Stored items from a collection

• • •

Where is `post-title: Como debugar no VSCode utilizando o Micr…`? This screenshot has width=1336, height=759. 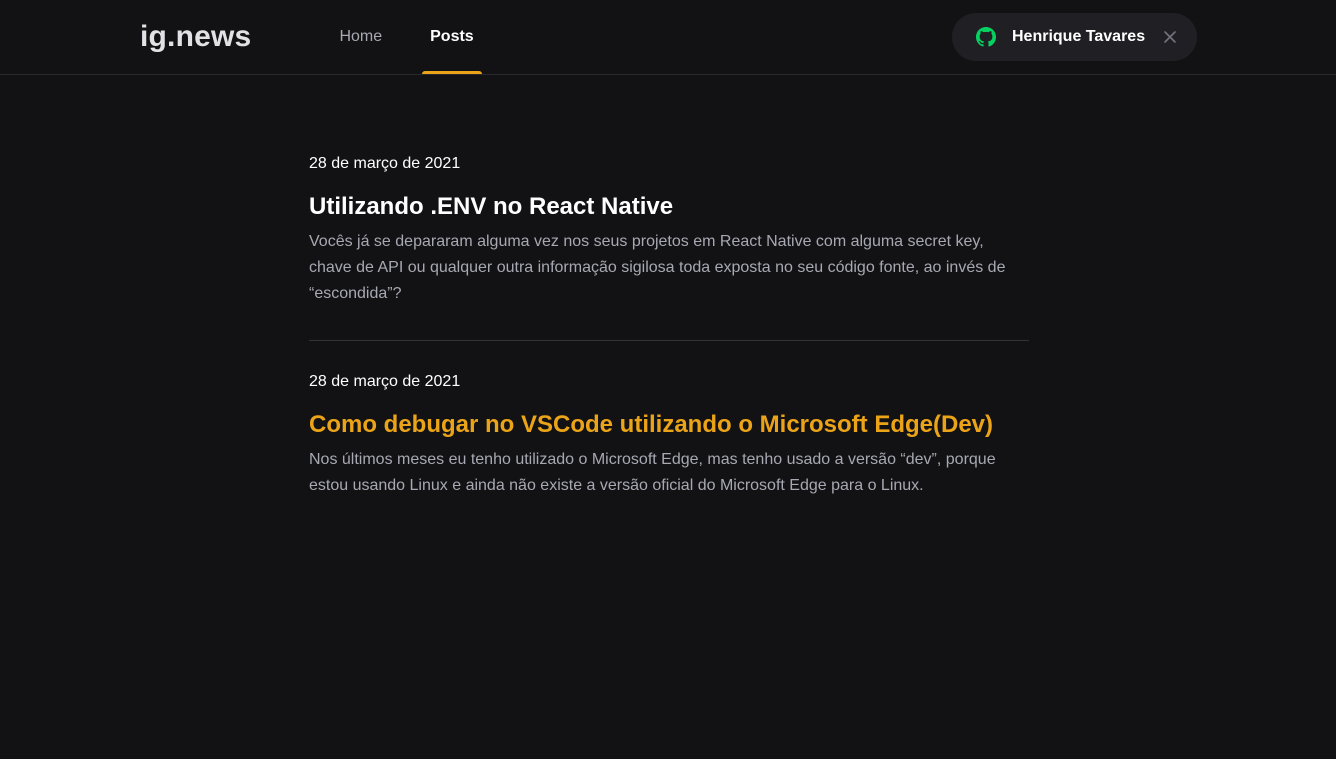 post-title: Como debugar no VSCode utilizando o Micr… is located at coordinates (669, 425).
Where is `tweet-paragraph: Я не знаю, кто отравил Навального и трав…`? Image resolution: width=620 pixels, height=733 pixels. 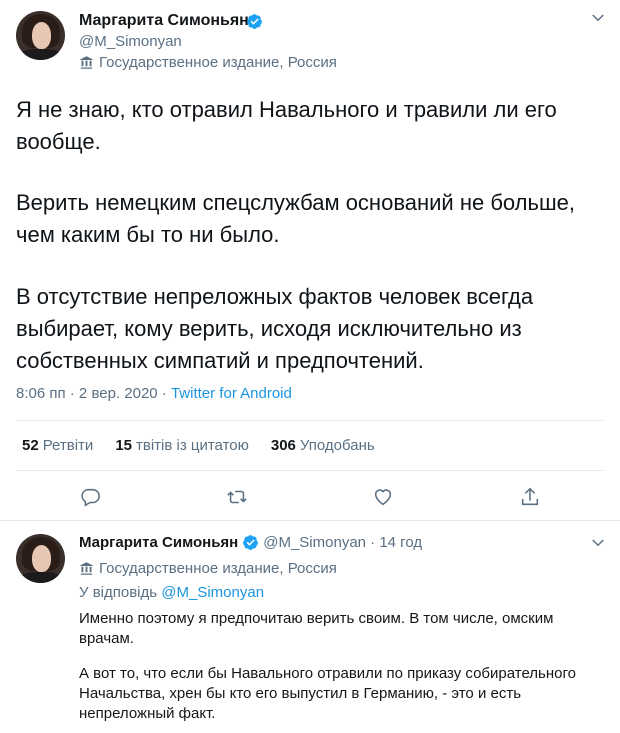
tweet-paragraph: Я не знаю, кто отравил Навального и трав… is located at coordinates (286, 126).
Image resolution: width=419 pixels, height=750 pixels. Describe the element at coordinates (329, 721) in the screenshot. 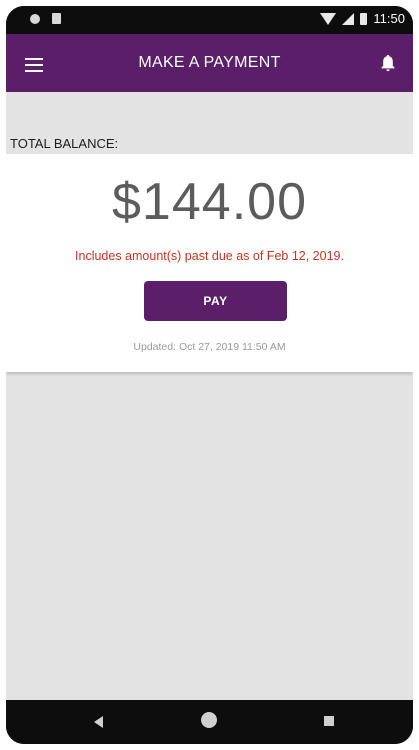

I see `recents-icon` at that location.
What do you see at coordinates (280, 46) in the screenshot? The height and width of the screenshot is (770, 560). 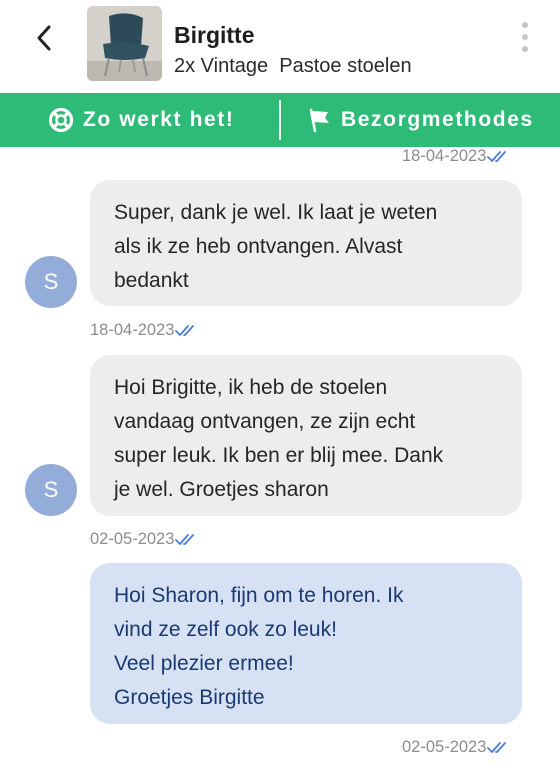 I see `chat-header: Birgitte 2x Vintage Pastoe stoelen` at bounding box center [280, 46].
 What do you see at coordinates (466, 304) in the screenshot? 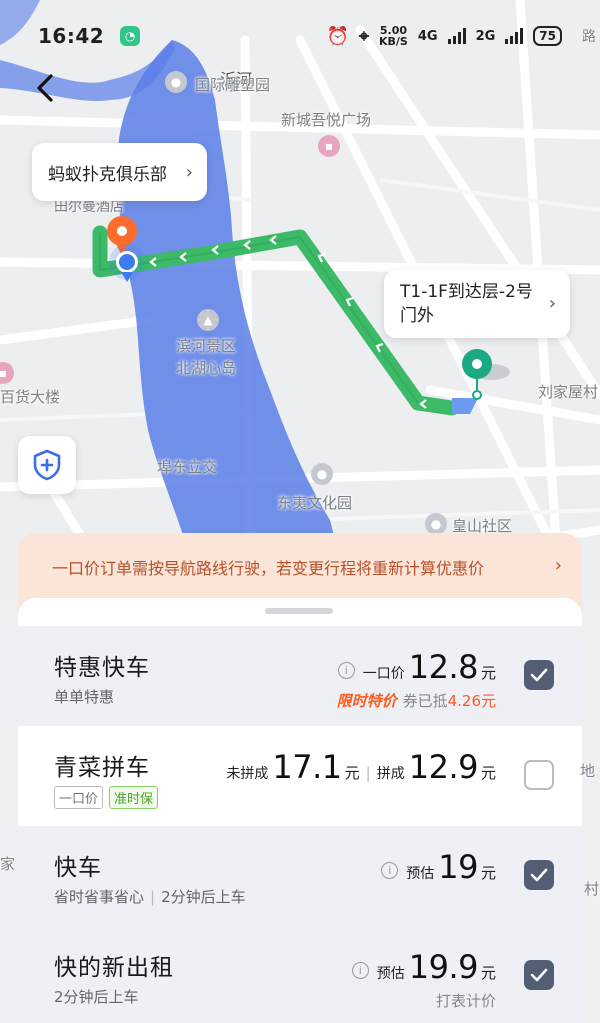
I see `destination-name: T1-1F到达层-2号门外` at bounding box center [466, 304].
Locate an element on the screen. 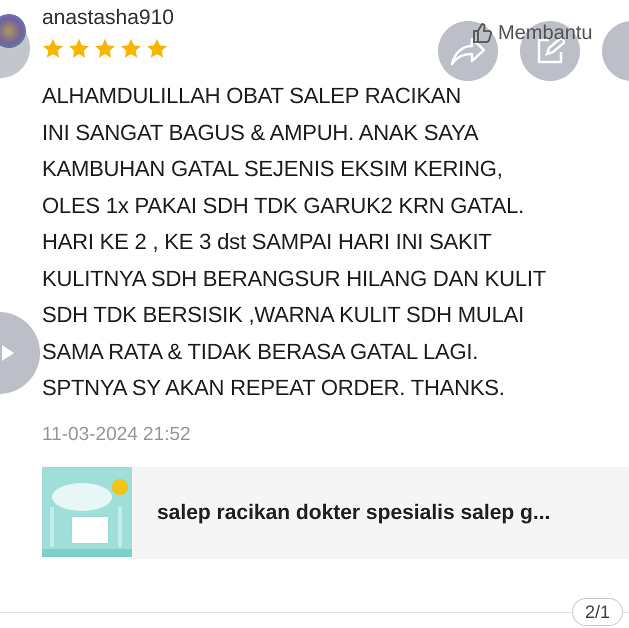 The image size is (629, 628). page-indicator: 2/1 is located at coordinates (598, 612).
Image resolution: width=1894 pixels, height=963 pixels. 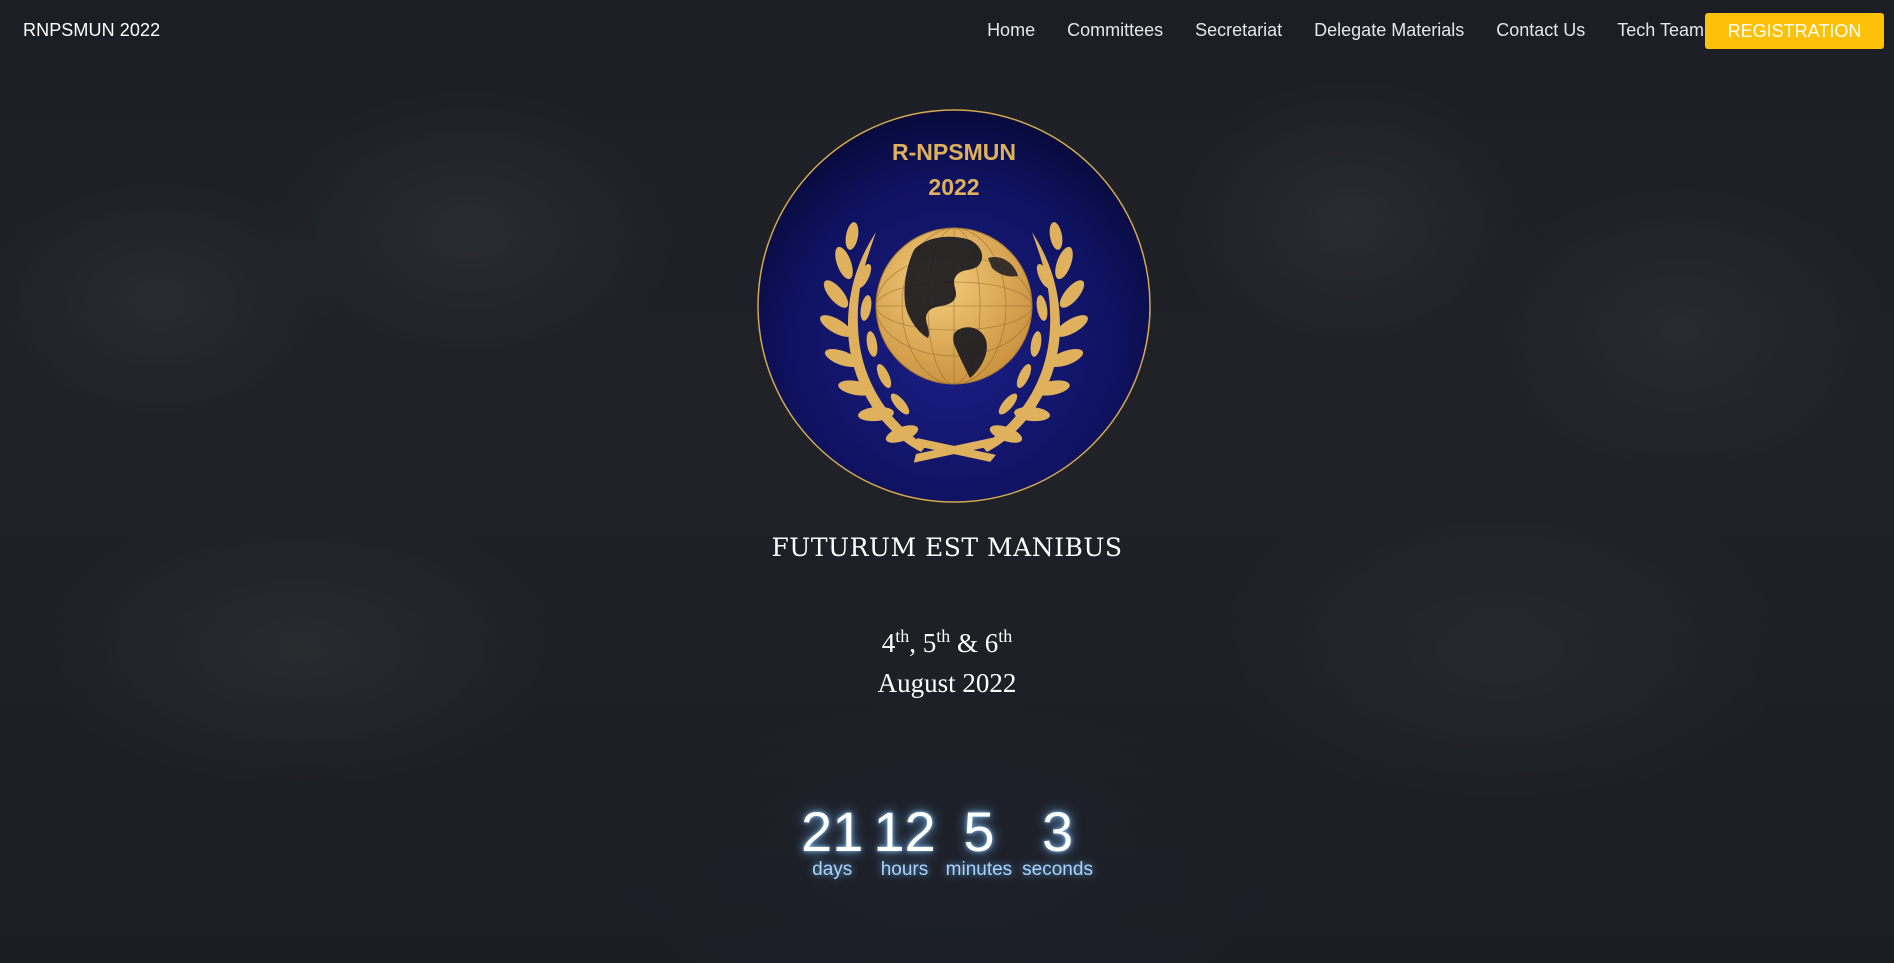 What do you see at coordinates (1006, 636) in the screenshot?
I see `date-suffix-3: th` at bounding box center [1006, 636].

• • •

What to produce
Could you rewrite the stretch from the line containing "pixels, height=733 pixels." through the line containing "at that location.", changing "Image resolution" to "Screen size" and keeping everything else the same? Leave the pictures out of your answer.

Reply
Where is `tweet-paragraph: Я не знаю, кто отравил Навального и трав…`? Screen size: width=620 pixels, height=733 pixels. 
tweet-paragraph: Я не знаю, кто отравил Навального и трав… is located at coordinates (286, 126).
Screen size: width=419 pixels, height=750 pixels. Describe the element at coordinates (329, 721) in the screenshot. 

I see `recents-icon` at that location.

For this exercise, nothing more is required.